Cython will not perform any magic here: it will just delegate the calls to PyDict_GetItemWithError
- basically the same thing the Python interpreter will do (but probably slightly faster).
However, an unicode-object (I assume we are speaking about Python3-strings) caches its hash-value (in PyUnicodeObject.hash
-member field), so this needs to be calculated only once - which makes sense because an unicode-object is immutable, that means the hash cannot change.
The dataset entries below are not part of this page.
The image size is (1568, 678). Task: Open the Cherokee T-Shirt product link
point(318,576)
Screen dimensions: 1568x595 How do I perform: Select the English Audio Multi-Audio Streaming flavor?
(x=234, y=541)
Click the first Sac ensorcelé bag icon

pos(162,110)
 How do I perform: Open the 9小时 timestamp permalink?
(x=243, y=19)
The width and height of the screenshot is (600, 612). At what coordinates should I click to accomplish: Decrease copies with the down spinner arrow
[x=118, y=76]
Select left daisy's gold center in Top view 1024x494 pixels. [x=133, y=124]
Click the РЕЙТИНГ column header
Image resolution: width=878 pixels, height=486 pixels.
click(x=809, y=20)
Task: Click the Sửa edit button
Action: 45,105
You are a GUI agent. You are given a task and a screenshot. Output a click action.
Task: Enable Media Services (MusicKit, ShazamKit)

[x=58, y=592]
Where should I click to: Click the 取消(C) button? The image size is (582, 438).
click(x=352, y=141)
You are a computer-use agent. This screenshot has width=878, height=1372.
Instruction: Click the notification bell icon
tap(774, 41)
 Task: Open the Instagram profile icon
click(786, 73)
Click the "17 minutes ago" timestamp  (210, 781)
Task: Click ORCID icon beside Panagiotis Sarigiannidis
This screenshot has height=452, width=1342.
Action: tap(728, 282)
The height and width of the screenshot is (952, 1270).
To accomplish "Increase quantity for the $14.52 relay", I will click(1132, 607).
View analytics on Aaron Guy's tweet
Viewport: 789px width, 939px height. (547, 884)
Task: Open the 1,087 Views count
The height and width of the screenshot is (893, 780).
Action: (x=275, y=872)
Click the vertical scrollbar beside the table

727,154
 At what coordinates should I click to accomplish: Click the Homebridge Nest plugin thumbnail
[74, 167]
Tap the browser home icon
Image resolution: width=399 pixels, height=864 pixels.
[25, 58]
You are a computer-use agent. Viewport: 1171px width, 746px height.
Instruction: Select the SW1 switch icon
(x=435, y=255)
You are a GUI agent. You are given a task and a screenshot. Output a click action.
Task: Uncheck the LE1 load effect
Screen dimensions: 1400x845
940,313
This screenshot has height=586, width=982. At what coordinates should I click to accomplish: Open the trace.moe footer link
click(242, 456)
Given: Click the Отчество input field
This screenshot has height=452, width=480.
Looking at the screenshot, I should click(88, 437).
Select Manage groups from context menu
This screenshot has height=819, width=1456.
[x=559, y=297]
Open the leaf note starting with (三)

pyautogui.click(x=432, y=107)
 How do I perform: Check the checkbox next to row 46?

Here is the CPython code responsible for the hash calculation/caching:
#define _PyUnicode_HASH(op) \
(((PyASCIIObject *)(op))->hash)
...
static Py_hash_t
unicode_hash(PyObject *self)
{
...
// if hash already calculated, return cached value
if (_PyUnicode_HASH(self) != -1)
return _PyUnicode_HASH(self);
...
// else caclculate hash, cache value, return it
x = _Py_HashBytes(PyUnicode_DATA(self),
PyUnicode_GET_LENGTH(self) * PyUnicode_KIND(self));
_PyUnicode_HASH(self) = x;
return x;
}
So as you can see, there is no need for Cython to avoid the hash-recalculation - this optimization is already done by CPython.
By using Cython here, one could win up to 10-30% because it would eliminate the interpreter for this part of the code (see for example this SO-post) - not really much, but better than nothing.